Geändert hätte sich etwas wenn ich beruflich mehr Glück gehabt hätte und eine Frau hinter mir stehen gehabt hätte, die mich gehalten und mir Mut zugesprochen hätte. Glaube mir, ich leide ganz sicher unter dem Umstand, dass ich keine sinnerfüllte Tätigkeit ausübe und dass ich so wenig Freunde habe. Gern hätte ich mit dir zusammen einen gemeinsamen Freundeskreis aufgebaut. Leider haben mich deine bisherigen Freunde nicht akzeptiert. Selbst S. +J. haben Abstand genommen, obwohl ich glaube, dass du auch dazu beigetragen hast, dass die beiden nichts mehr mit uns unternehmen wollten. Ich hätte mir gern Freunde gewünscht, die etwas gebildeter als Menschen wie J. oder C. sind. Deren Lebensinhalt nicht nur arbeiten und trinken gewesen wäre.
Dass ich mich in dem letzten Jahr so grießgrämmig, traurig, auch humorlos verändert habe, dass ich mein Lachen verloren habe, ist auch die Folge des Umstandes, dass ich deine Liebe verloren habe. Dass mich die Auseinandersetzung die du immer mit deinem Sohn geführt hast und in die du mich hineingezogen hast, ausgelaugt hat.

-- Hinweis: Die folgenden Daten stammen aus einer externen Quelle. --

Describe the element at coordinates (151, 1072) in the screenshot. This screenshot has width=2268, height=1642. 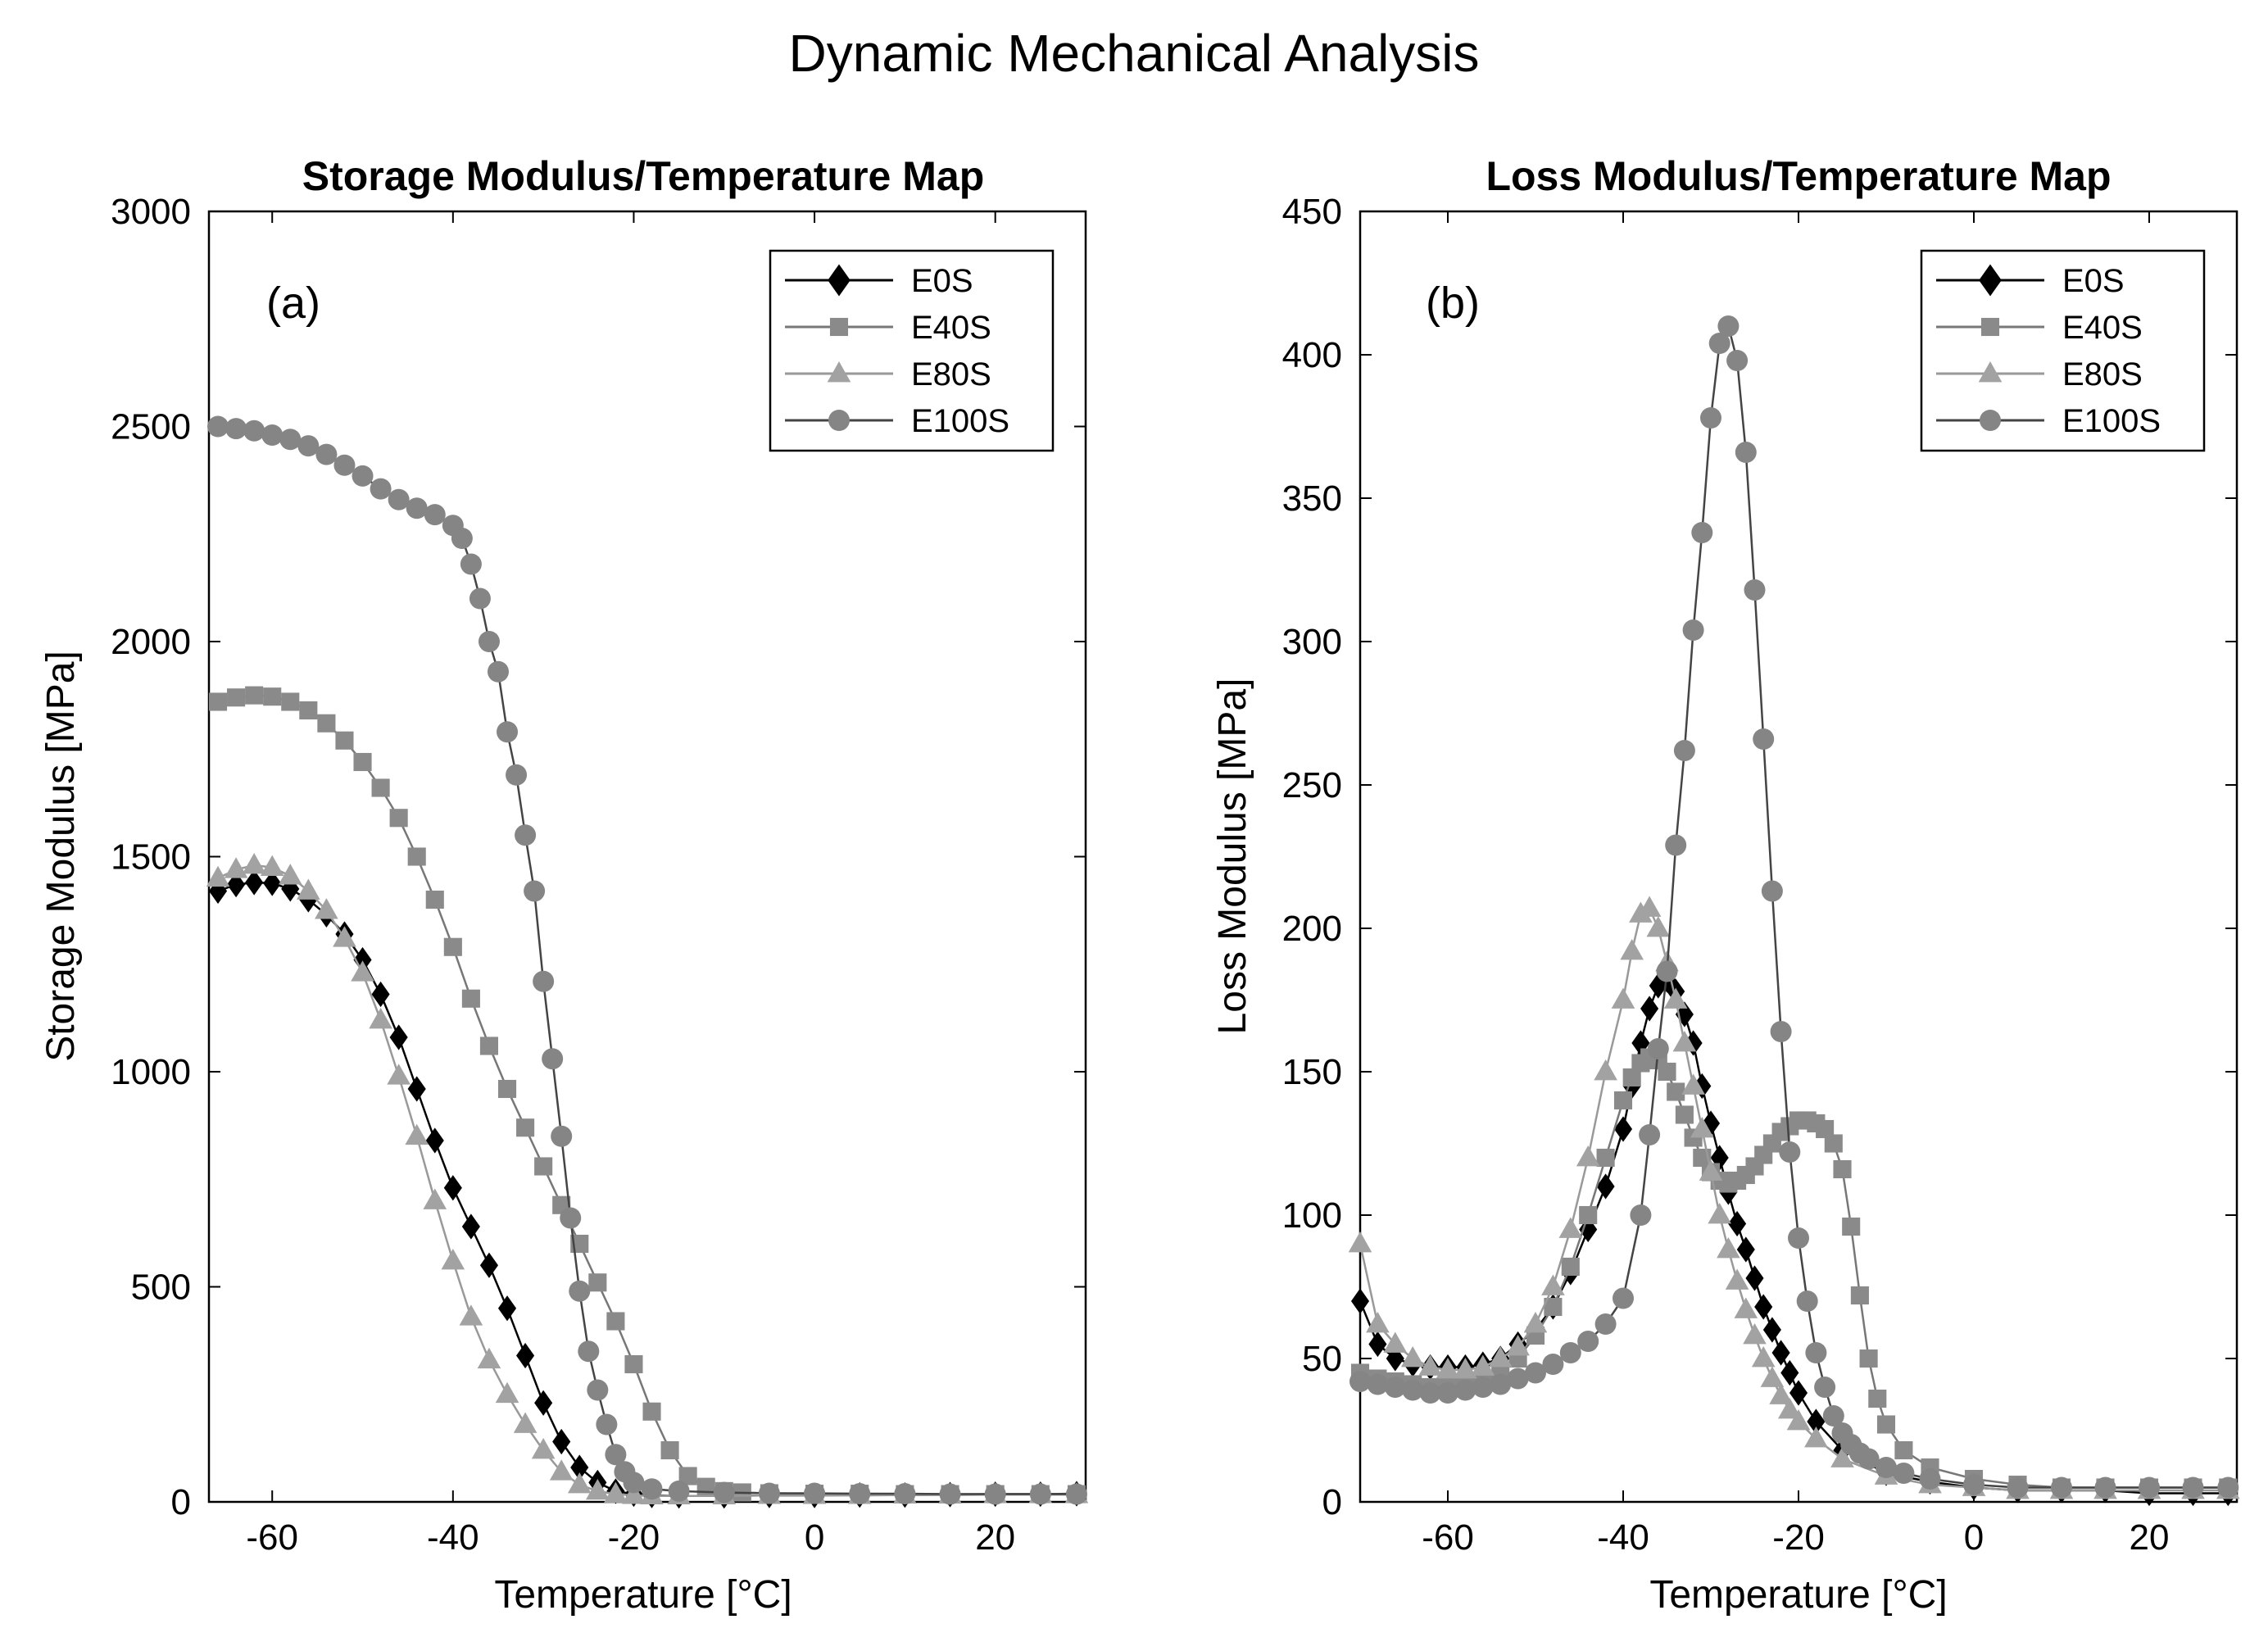
I see `y-tick-label: 1000` at that location.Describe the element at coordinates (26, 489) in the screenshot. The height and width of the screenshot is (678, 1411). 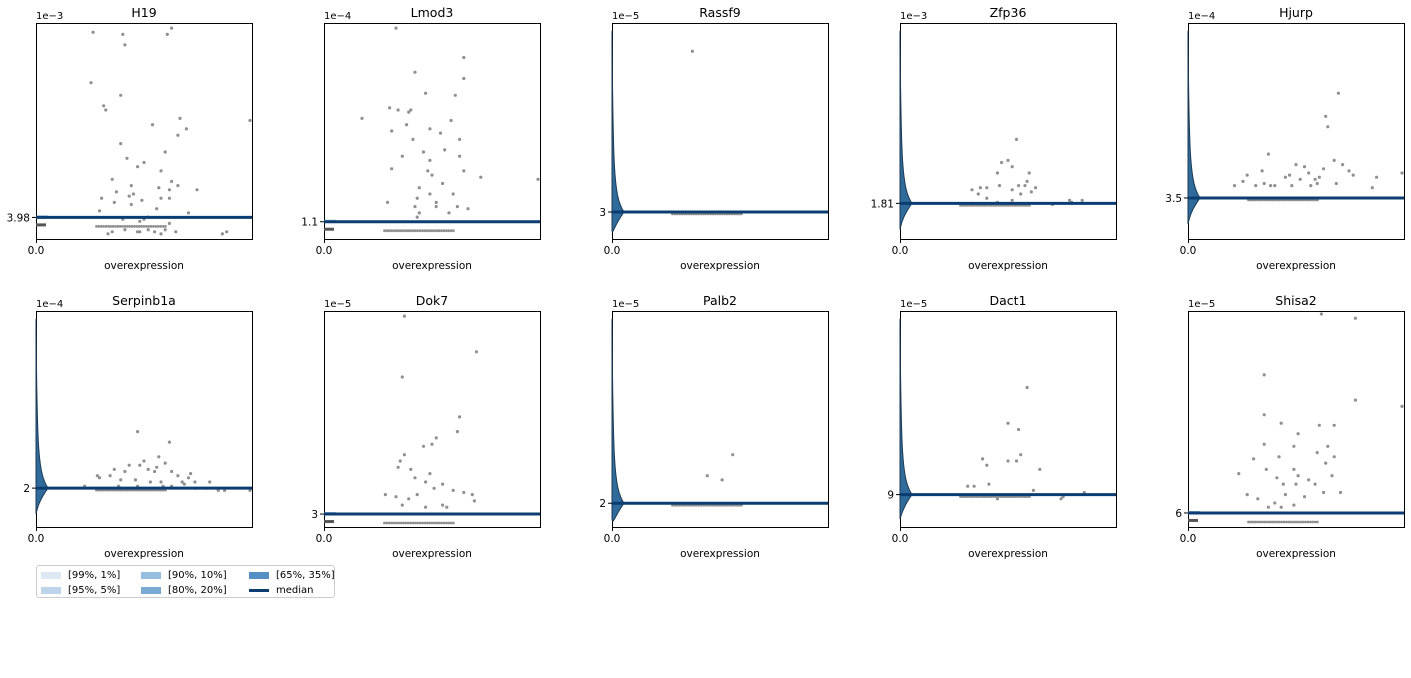
I see `ytick-label-serpinb1a: 2` at that location.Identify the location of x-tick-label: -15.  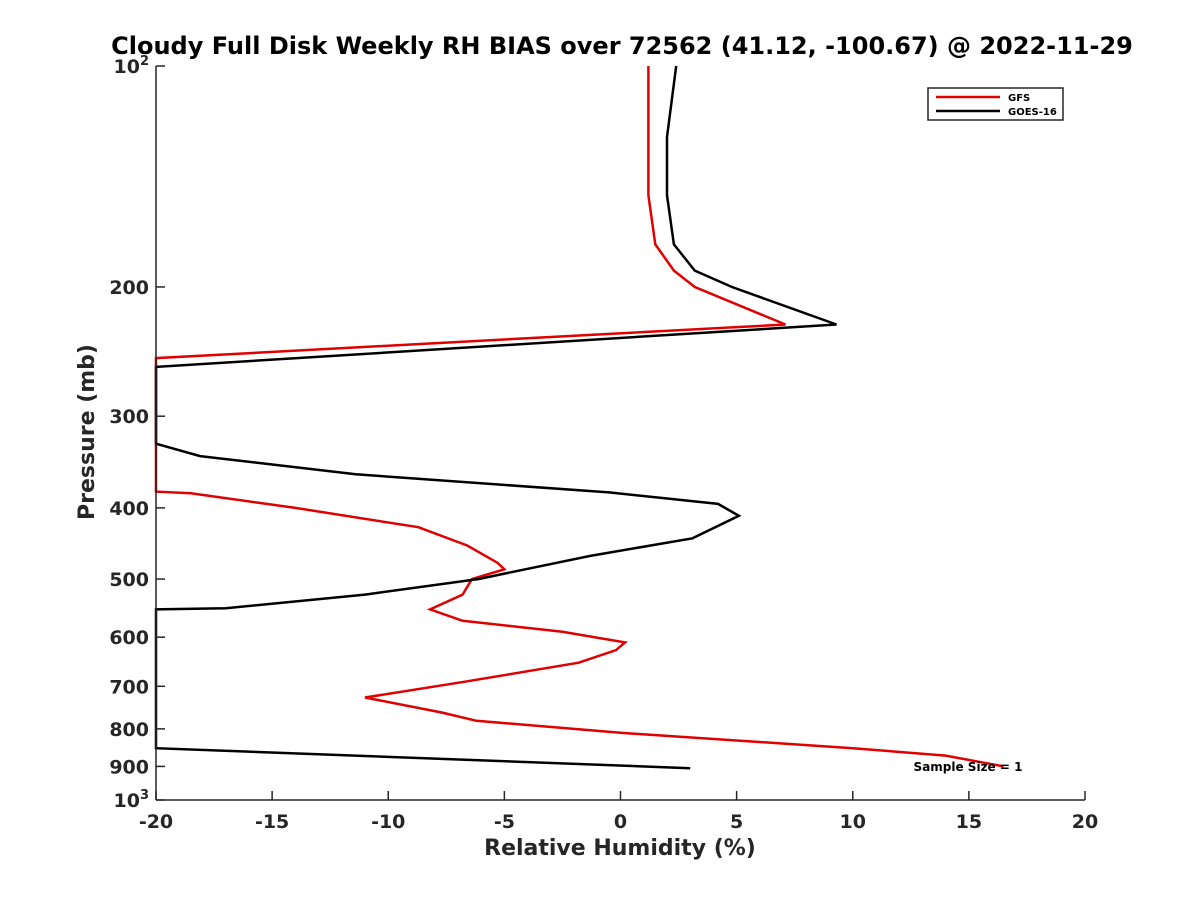
(272, 822).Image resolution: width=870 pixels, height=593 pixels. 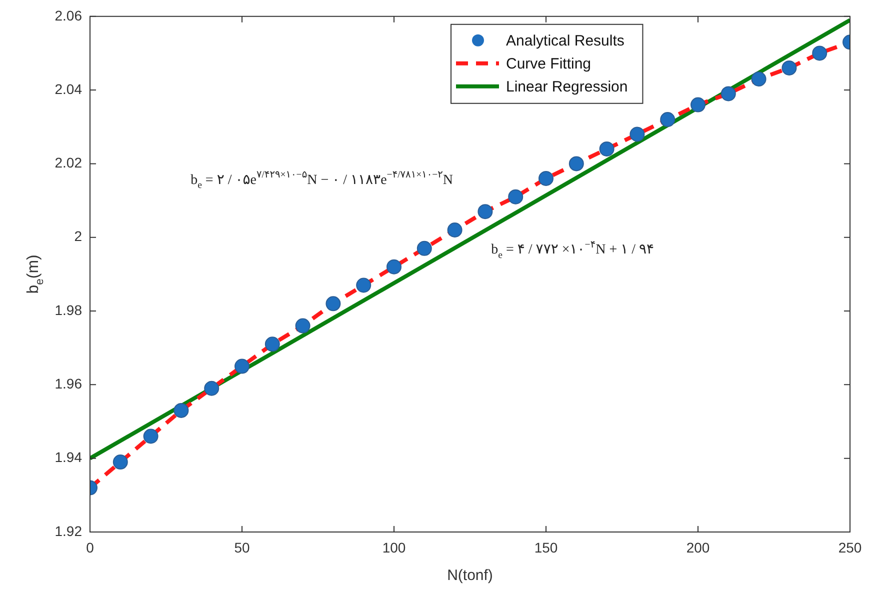 What do you see at coordinates (78, 236) in the screenshot?
I see `y-tick-label: 2` at bounding box center [78, 236].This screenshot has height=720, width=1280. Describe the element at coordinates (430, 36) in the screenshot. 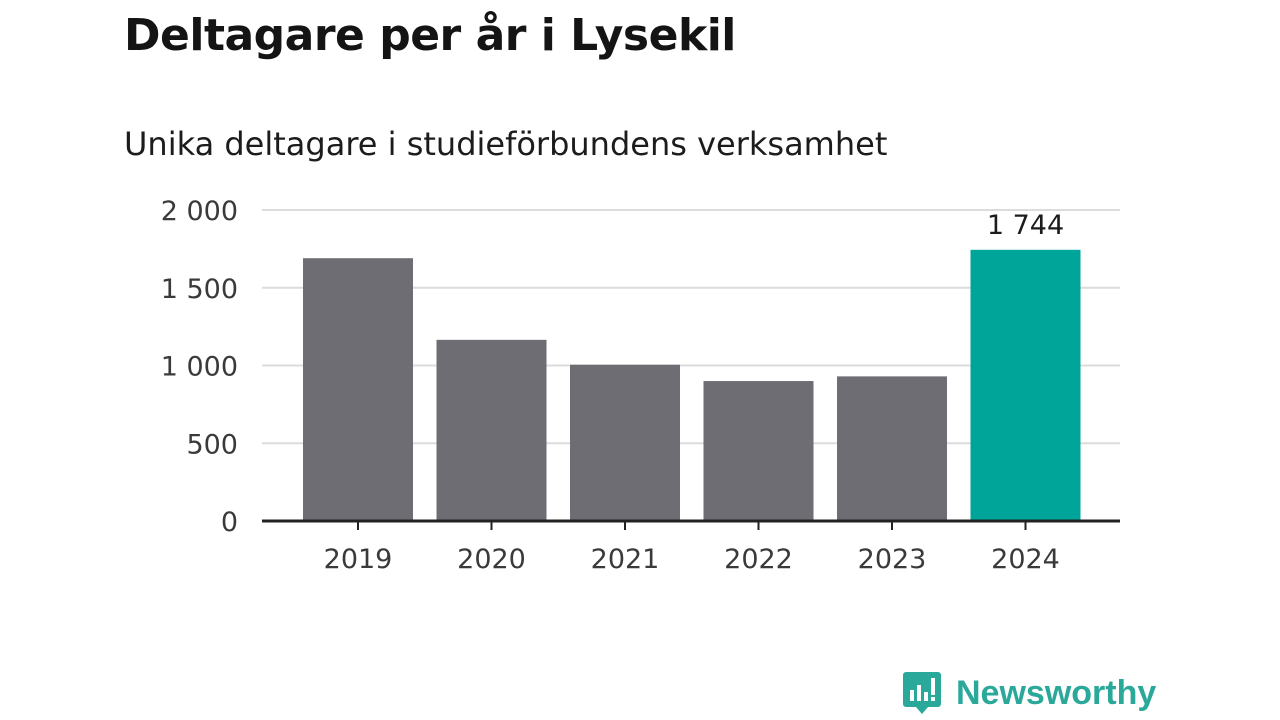

I see `chart-title: Deltagare per år i Lysekil` at that location.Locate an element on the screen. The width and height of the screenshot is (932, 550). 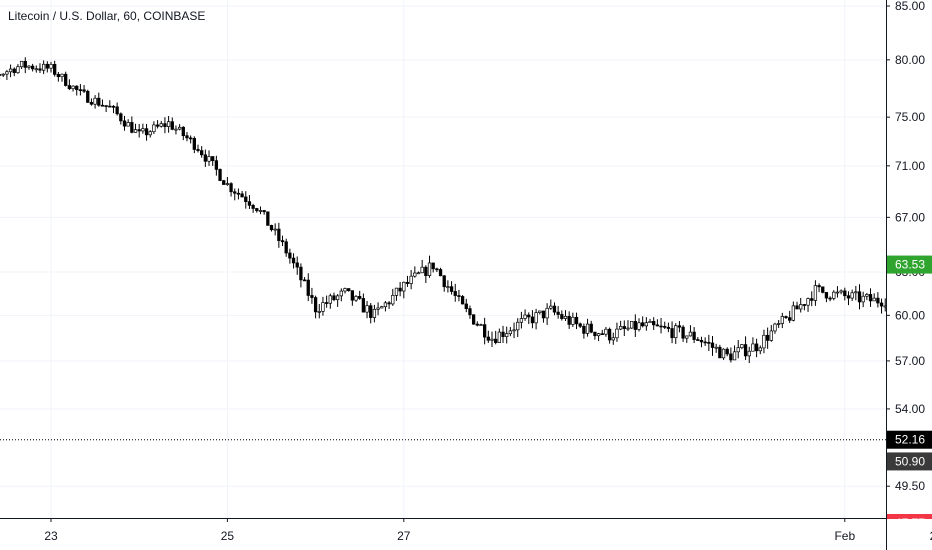
x-tick-label: 2 is located at coordinates (931, 536).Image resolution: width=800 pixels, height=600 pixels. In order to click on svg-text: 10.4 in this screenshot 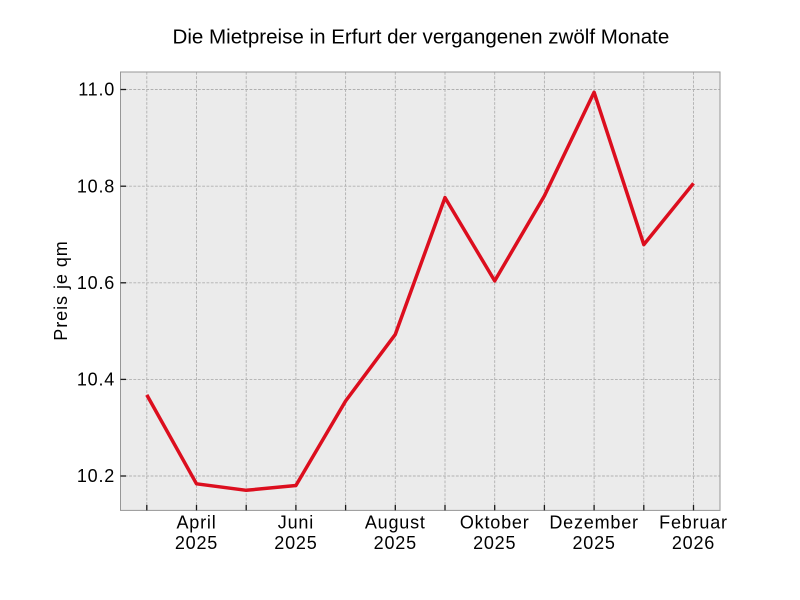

Ich würde dir gern etwas schenken, aber du würdest von mir nichts annehmen wollen. Was ich dir geben kann, ist der Wunsch, dass du genug Zeit findest über deine Vergangenheit und vielleicht auch etwas über mich nachzudenken. Du hast einmal gesagt, du erträgst es nicht mein missmutiges Gesicht anzusehen. Dies war ja nicht immer so. Ich erinnere mich, dass wir viel zusammen gelacht haben und wir auch eine Menge freudige Momente erlebt haben. Ich werde mich sehr gern daran erinnern. Ich hoffe du auch. Ich würde mich freuen wenn es kein Abschied wäre. Wenn es die Möglichkeit gäbe, dass du bereit wärst zu akzeptieren, dass Menschen sich verändern können, dass mein Wunsch mich zu ändern von Herzen kommt und ich in deinem auch einen Platz hätte.